Disclosure: The data analysis part was a group effort and I worked primarily on data scraping from eBay and the multivariate linear regression model.
This was the final project for the computer vision course. I replicated the cutting edge results in computer vision and developed a system that can create 3D model of any object (e.g. a glue bottle or a toy dinosaur) with varying degree of success! The project report is here.

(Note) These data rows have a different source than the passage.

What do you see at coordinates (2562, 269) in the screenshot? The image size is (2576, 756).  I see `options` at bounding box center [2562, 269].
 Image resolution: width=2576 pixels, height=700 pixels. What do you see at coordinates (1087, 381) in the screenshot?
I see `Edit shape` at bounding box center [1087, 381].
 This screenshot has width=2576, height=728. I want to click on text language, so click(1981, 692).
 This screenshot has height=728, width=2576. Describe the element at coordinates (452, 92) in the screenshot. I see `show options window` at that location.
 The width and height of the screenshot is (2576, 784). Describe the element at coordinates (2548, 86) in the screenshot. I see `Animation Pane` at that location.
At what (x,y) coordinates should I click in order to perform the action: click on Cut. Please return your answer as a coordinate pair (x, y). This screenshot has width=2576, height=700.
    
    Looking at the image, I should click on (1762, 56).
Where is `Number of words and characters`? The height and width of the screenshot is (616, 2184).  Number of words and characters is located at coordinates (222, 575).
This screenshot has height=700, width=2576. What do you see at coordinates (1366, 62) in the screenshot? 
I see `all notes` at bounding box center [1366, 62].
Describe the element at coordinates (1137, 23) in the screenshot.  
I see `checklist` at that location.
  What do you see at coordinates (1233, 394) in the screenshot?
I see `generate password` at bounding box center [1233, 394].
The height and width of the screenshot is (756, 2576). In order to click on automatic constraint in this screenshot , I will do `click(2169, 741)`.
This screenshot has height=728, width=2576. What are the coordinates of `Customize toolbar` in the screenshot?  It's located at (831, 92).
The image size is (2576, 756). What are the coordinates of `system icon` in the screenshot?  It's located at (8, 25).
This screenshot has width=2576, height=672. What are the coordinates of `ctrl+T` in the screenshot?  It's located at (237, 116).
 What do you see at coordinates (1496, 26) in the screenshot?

Data Science Work at a Stealth Startup:
As a whole, the startup is leveraging search, social media, and popular website traffic and activity records to measure public interest regarding movies and tv shows. Using that metric, we can predict future outcomes and value different media events (including advertisements). The analytics tools we developed help the film and television studios to optimize their marketing strategies. Our data products have been proven to be vastly superior compared to the existing survey based approaches and as a result several large movie studios have signed up as our customers.
Some of the specific projects I have worked on include home entertainment sales forecasting, movie release date schedule optimizer, and television rating predictors. I have applied statistical modeling and machine learning techniques such as random forests, kernel ridge regressions, MCMC sampler, and neural networks for solving those problems.